HOW YOU MOVE ME
À travers la sculpture, la performance et la vidéo, Léa Bouttier mène une réflexion globale autour de l’usage des formes et du langage. De Robert Filliou à Franz West, en passant par Paul Cox, elle s’inscrit dans un héritage où l’artiste facétieux pose la question d’un échange heureux avec le spectateur. À la manière de la Verbs list de Richard Serra, Léa Bouttier a entamé pour l’exposition How you move me une liste d’actions liées aux gestes. Rouler, jeter, saisir, pivoter ou encore renverser, sont autant de manipulations qui nous permettent d’appréhender physiquement des objets. Cette recherche qu’elle opère lui permet de s’interroger sur la manière dont une forme engendre un mouvement. Ainsi à KOMMET, l’artiste tente de sonder le pouvoir des formes par le geste sculptural.
Choisi pour son caractère polysémique, le titre donné à cette exposition est tiré du refrain de la chanson Moving de Kate Bush. En effet, comprenons ce titre comme « la manière avec laquelle tu me fais bouger » mais pouvant être aussi traduit en français par « la façon dont tu m’émeus ». Ce double sens du verbe move en anglais, nous plonge dans une approche sensible et poétique de l’exposition. Avec sa pièce Rouler, saisir, compléter et poursuivre, l’artiste bouleverse notre rapport à l’œuvre car ici, ce sont les gestes qui enclenchent et matérialisent cette installation. Les visiteurs sont ainsi sollicités à faire usage de la sculpture en la manipulant et en l’expérimentant. À nouveau, Léa Bouttier joue avec les formes mais aussi avec les mots. En effet, le terme usage ayant lui aussi un double sens. Il peut être interprété comme l’acte d’utiliser quelque chose ou encore de pouvoir user cette chose, jusqu’à peut-être considérer qu’un objet, par son usage, va inévitablement se détériorer par le temps.

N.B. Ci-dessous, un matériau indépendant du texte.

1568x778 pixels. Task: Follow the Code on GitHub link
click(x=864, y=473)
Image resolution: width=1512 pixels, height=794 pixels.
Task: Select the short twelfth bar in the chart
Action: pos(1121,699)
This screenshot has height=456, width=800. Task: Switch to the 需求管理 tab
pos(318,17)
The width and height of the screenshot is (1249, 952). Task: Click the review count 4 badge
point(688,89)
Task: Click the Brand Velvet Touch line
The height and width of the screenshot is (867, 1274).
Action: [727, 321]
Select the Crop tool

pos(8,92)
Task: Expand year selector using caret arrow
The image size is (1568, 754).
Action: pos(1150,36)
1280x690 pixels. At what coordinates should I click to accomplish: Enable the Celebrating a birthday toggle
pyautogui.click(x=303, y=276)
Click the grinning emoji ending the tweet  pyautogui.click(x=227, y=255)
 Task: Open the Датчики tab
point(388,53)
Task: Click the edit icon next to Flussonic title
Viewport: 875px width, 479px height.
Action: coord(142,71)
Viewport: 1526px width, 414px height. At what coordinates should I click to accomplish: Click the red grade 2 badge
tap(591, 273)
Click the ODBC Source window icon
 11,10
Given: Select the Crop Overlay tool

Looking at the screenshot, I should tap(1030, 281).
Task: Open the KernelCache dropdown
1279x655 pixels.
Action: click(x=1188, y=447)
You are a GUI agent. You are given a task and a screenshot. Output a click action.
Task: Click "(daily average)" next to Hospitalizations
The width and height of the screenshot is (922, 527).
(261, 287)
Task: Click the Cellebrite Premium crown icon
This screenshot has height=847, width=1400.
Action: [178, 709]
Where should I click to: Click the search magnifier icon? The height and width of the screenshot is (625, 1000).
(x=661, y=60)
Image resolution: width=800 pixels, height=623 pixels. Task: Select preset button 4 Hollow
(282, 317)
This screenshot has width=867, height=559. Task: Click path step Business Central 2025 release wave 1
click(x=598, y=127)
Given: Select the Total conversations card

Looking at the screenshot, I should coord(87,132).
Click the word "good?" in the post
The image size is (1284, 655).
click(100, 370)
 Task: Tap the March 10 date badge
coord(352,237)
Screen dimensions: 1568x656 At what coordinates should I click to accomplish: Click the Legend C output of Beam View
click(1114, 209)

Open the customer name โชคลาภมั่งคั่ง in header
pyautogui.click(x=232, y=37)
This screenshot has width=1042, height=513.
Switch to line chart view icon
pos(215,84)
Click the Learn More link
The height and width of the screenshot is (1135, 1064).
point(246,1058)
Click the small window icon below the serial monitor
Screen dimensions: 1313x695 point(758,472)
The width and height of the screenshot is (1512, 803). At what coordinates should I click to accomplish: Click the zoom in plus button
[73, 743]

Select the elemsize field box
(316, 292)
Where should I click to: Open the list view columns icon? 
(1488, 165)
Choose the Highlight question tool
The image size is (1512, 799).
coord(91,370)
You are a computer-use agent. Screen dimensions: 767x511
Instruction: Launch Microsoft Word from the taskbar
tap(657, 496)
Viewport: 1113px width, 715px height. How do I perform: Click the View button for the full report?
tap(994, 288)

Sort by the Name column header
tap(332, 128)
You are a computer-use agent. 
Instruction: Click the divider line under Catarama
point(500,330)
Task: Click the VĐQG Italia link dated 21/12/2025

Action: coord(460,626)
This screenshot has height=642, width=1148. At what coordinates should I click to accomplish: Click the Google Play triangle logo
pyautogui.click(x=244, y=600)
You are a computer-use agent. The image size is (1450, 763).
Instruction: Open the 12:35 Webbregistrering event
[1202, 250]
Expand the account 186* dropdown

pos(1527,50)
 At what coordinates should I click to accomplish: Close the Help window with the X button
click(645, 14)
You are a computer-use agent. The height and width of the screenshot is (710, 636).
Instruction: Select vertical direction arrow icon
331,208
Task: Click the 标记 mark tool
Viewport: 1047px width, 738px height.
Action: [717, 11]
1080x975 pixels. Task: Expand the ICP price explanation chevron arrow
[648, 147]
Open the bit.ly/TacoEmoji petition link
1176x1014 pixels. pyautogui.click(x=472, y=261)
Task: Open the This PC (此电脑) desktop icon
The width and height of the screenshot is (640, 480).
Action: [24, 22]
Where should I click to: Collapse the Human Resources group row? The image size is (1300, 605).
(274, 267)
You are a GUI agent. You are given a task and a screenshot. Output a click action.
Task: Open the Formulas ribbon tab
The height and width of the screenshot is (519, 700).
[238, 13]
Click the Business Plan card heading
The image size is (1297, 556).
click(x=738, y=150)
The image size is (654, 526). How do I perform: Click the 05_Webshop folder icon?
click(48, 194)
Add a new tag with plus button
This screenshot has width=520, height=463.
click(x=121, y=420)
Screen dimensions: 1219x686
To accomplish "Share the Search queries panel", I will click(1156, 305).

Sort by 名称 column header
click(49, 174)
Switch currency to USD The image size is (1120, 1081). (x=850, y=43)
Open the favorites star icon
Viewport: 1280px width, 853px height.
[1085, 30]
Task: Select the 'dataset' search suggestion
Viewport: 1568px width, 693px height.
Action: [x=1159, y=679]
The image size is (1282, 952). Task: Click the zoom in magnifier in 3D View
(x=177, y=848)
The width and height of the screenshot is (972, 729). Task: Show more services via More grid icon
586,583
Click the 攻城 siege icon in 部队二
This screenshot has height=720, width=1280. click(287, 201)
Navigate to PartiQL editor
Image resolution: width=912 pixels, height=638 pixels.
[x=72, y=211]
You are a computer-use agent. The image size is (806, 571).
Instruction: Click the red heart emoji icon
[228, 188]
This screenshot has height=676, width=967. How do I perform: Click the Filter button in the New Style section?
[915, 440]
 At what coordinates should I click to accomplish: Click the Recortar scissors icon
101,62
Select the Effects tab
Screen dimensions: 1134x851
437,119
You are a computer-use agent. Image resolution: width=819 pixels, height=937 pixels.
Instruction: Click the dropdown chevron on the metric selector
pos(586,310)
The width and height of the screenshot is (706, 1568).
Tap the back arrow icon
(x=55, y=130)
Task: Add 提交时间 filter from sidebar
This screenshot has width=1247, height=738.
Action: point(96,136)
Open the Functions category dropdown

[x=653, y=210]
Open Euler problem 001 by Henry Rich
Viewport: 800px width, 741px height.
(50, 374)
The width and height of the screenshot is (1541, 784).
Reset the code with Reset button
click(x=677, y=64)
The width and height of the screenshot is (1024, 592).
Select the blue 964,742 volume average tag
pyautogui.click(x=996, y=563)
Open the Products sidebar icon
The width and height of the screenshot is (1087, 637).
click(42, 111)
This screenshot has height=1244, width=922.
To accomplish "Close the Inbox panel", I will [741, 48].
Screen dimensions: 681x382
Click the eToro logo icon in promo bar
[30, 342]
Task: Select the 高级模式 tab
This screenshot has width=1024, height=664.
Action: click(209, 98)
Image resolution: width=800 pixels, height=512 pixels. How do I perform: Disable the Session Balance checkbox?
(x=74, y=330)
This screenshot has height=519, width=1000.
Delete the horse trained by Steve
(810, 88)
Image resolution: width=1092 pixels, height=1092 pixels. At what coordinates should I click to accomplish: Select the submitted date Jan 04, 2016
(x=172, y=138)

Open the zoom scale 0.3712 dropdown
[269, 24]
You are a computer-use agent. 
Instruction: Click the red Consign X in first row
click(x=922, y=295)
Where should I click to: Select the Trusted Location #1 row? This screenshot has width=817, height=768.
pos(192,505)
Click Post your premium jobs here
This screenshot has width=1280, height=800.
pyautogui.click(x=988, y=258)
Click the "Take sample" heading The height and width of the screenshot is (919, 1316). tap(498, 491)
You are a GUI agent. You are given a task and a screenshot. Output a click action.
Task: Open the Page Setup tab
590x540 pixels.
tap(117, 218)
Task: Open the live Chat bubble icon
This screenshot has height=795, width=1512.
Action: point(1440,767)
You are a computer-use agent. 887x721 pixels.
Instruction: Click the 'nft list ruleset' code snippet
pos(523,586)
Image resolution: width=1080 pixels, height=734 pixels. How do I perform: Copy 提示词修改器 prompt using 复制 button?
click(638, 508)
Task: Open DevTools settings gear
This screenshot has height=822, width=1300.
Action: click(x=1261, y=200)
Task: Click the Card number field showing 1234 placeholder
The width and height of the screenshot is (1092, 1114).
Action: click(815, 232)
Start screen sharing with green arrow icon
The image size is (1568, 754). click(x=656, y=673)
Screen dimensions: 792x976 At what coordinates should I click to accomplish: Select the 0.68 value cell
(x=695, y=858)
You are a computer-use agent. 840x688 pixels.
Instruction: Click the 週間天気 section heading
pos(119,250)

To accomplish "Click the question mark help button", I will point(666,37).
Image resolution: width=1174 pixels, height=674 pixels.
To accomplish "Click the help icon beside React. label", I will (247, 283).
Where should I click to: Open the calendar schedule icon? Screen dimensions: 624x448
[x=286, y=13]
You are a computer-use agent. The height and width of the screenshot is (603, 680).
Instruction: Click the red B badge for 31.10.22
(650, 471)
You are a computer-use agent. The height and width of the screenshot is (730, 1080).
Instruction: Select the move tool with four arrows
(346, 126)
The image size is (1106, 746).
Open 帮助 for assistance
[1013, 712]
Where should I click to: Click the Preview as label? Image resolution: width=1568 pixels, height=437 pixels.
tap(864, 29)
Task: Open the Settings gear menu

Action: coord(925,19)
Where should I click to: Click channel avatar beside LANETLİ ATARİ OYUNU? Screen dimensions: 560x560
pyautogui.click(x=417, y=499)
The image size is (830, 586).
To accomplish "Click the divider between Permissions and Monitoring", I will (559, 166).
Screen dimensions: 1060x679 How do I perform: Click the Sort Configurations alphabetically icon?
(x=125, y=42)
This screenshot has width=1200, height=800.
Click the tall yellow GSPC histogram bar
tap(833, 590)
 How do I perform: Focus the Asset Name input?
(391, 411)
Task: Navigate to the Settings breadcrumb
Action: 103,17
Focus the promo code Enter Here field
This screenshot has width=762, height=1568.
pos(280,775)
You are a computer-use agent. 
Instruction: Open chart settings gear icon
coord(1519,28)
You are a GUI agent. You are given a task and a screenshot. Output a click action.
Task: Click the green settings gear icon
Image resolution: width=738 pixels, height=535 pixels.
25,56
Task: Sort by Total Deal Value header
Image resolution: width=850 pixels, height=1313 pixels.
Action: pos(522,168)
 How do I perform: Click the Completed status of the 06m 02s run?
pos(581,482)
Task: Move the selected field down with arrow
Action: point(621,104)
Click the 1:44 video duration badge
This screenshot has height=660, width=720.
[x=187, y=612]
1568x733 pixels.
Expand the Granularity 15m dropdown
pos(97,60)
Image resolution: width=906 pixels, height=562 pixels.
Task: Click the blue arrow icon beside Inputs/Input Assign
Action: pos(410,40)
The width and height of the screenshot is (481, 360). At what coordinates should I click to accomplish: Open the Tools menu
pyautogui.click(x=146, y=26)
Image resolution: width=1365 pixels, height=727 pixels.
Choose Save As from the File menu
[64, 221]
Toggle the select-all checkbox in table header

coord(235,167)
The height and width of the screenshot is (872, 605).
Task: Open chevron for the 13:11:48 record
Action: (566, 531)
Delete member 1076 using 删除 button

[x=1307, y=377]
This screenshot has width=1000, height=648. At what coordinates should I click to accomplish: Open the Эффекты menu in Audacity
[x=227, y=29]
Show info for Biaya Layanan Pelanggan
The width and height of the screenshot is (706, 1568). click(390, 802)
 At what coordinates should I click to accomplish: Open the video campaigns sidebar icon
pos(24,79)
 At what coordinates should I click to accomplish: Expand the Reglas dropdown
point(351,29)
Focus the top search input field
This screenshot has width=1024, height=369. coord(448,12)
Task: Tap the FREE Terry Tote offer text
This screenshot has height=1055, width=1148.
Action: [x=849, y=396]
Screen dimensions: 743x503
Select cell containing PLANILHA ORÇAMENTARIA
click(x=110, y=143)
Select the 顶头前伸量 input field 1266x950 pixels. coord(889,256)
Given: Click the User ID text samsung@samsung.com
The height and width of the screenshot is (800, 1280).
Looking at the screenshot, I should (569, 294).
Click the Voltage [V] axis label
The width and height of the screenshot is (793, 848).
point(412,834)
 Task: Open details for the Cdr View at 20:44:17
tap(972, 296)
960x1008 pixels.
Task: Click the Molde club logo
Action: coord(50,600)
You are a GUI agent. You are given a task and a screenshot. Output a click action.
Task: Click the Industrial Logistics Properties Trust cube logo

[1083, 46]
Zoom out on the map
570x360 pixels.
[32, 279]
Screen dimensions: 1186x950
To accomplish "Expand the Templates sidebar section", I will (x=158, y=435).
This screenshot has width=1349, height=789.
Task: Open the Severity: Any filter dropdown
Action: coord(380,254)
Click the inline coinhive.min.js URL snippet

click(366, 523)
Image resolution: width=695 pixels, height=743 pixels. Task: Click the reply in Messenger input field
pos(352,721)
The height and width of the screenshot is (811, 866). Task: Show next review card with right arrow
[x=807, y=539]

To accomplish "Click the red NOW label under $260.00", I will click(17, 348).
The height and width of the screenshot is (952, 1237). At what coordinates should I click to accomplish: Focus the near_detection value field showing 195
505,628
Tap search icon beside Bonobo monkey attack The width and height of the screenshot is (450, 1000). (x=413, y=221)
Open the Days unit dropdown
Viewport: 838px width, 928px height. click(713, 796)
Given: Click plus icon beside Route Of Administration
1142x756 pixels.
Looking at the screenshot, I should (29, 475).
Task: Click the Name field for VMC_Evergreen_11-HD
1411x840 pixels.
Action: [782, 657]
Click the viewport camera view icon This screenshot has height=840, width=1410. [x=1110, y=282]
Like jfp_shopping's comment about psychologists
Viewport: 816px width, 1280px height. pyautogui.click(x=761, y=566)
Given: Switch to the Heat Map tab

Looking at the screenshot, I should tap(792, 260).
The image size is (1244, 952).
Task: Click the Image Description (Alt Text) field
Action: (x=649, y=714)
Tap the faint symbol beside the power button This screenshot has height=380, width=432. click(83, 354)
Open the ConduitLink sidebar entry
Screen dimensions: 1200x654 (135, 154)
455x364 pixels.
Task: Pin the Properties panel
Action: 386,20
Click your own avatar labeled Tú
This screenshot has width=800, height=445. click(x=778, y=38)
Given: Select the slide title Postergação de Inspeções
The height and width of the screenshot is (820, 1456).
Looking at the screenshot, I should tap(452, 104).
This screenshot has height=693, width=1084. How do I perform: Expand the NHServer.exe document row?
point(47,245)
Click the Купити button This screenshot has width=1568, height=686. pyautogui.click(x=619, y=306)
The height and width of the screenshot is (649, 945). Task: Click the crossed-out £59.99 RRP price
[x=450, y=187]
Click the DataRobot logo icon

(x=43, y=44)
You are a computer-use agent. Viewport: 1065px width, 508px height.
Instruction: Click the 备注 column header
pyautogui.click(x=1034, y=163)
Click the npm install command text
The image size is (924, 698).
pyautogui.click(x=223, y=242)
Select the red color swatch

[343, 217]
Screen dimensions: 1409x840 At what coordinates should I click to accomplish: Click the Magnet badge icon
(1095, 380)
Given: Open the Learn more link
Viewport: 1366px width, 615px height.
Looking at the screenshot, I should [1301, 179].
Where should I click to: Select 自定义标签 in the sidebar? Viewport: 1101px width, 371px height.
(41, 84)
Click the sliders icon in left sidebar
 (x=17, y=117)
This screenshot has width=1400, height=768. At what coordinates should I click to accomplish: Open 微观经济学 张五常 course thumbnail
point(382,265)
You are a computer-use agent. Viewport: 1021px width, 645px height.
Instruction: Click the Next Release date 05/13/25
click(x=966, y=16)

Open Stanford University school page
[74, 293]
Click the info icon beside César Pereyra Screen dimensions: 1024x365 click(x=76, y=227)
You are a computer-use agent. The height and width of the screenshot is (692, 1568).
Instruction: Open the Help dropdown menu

Dans ce dispositif sculptural, une série d’objets, semblables à des billes ou encore des toupies, sont agencés sur un plateau à différents niveaux. Léa Bouttier invite les visiteurs à pleinement les actionner à partir de gestes simples. La place de ces objets est loin d’être figée, tant ils sont amenés à être déplacés, jetés ou encore lancés pendant toute la durée de l’exposition. Ces derniers se retrouvent alors libres de se nicher ou même de se mouvoir dans les tourbillons, cavités et pentes douces de l’œuvre. Ces formes familières, que l’on retrouve dans un grand nombre de jeux d’adresse, permettent le développement de la coordination du geste et du mouvement par l’observation et la mentalisation du plateau et donc de l’espace. Ces formes deviennent les supports de l’expérimentation, des outils, des sortes de catalyseurs de l’œuvre.
Léa Bouttier puise son inspiration dans l’univers du flipper mais aussi dans les foires ambulantes où l’on continue à jouer notamment au passe-trappe, au jeu de bagatelle ou encore au billard japonais. Nous connaissons tous l’objectif de tels jeux, consistant la plupart du temps à tenter de positionner un objet à un endroit précis. Dans ce texte, les règles et les mécaniques ne seront pas dévoilées car à première vue, certaines seront comprises immédiatement tant elles nous sembleront familières. Pour certaines formes, les visiteurs se retrouveront dans l’obligation de développer de nouvelles ressources et d’inventer de nouvelles règles de jeux. L’œuvre suscite une initiative dont les effets sont imprévisibles. Cette installation n’induit pas seulement une simple réception sensible et passive du visiteur, mais celle d’une mise en situation d’activation de la pièce, seul•e ou à plusieurs. Léa Bouttier ouvre ainsi l’espace de l’œuvre et propose aux visiteurs-joueurs une manière différente d’appréhender la sculpture
Commissaire d’exposition Émilie d’Ornano
Née en 1993 à Montreuil-sous-bois, Léa Bouttier vit et travaille à Lyon. Elle est diplômée de l’ESAD Saint-Étienne, mention espace en 2017. Elle a notamment exposé aux Forces Motrices à l’ESADSE, à la biennale off de Saint-Étienne dans le cadre d’un projet collectif, ainsi qu’en 2017 la Cité du Design pour l’exposition des diplômés. En 2019, elle expose à la Serre à Saint-Étienne pour son premier solo show. Depuis 2017, Léa Bouttier est résidente aux ateliers du Grand Large à Décines-Charpieu (réseau ADÉRA).